Compactness in $\mathbb{Q}$

Solution 1:

Compactness is a property of a topological space, which doesn't depend on any ambient space it may be embedded in. If $X$ is a subset of $\mathbb{Q}$, then its topology as a subspace of $\mathbb{Q}$ is the same as its topology as a subspace of $\mathbb{R}$. Thus a subspace of $\mathbb{Q}$ is compact if and only if it is bounded and closed in $\mathbb{R}$. In particular, $[0,1] \cap \mathbb{Q}$ is not compact, because it is not closed in $\mathbb{R}$.

More directly, $( \sqrt {2}/2 , 1] \cap \mathbb{Q}$ and $[0, \sqrt{2}/2-1/n) \cap \mathbb{Q}$ (for $n$ in $\mathbb{N}$) give an open cover of $[0,1] \cap \mathbb{Q}$ with no finite subcover.

Solution 2:

First note that compact metric spaces are complete, so $[0,1]\cap\mathbb Q$ will not be compact if it is not completely-metrizable.

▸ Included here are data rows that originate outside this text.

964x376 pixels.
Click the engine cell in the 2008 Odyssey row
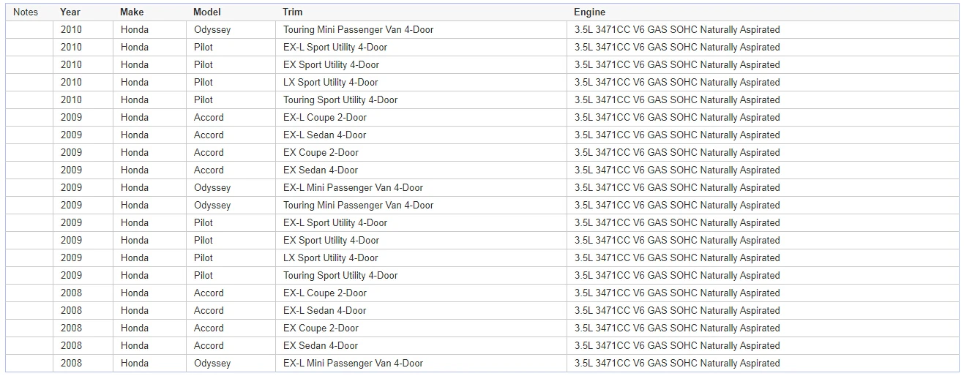(677, 364)
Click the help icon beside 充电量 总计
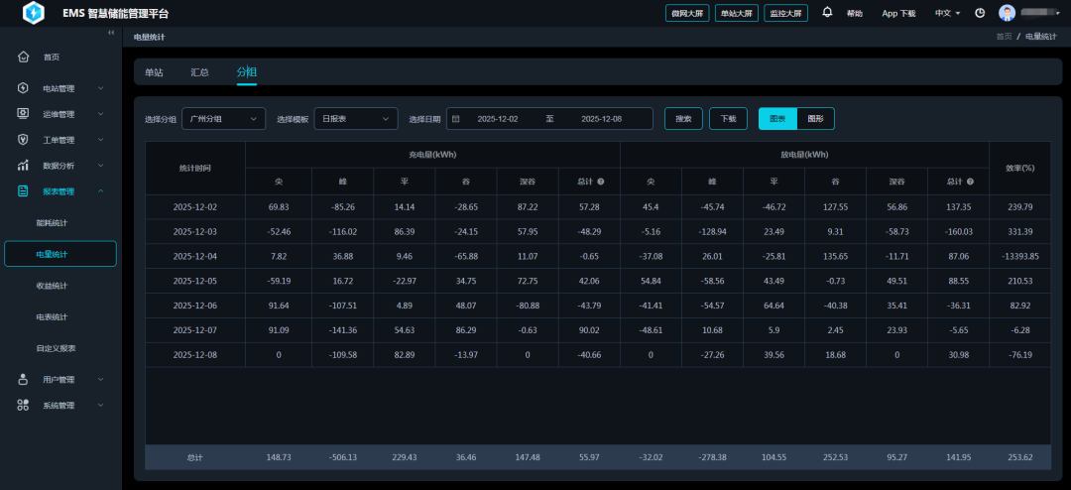Screen dimensions: 1071x490 coord(601,182)
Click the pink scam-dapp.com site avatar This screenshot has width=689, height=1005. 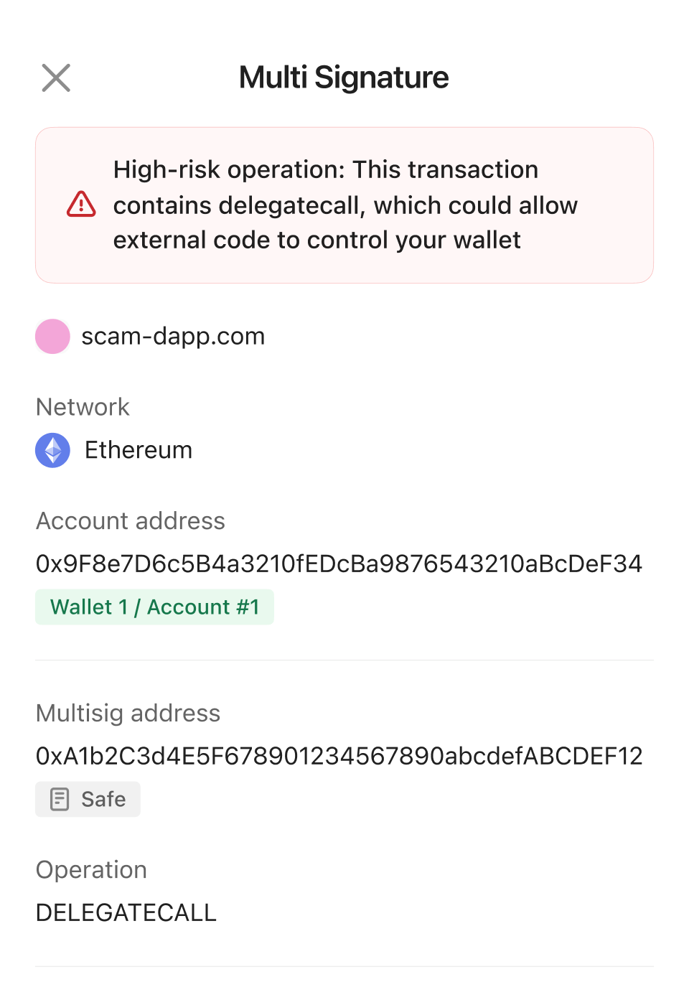[52, 337]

One can argue (and it is often the case) that the usual metric is incomplete but can be replaced.

Method I:

We apply the following theorem.

Theorem: Suppose $X$ is a countable, compact metric space then there exists some ordinal $\alpha<\omega_1$ such that $X$ is homeomorphic to $\alpha$ in the order topology.

By this theorem if $X=[0,1]\cap\mathbb Q$ was compact then it was homemorphic to an ordinal in the order topology. However the order of $X$ is dense, and ordinals are scattered. This homemorphism is impossible to have.

Therefore $[a,b]\cap\mathbb Q$ cannot be compact if $a<b$.

Method II:

It is true that a subspace of a complete metric space is completely metrizable if and only if it is $G_\delta$, that is an intersection of countably many open sets.

Since $[0,1]\cap\mathbb Q$ is the intersection of a closed set with an $F_\sigma$ set which is not $G_\delta$ as well, we have that $[0,1]\cap\mathbb Q$ is $F_\sigma$ and not $G_\delta$. Therefore it cannot be completely metrizable, therefore it cannot be compact.

(Utilizing machinery from descriptive set theory, this question becomes somewhat easier to solve. Of course the theorems and definitions have their own difficulties, but just to show you how simple arguments can be replacing explicit open covers.)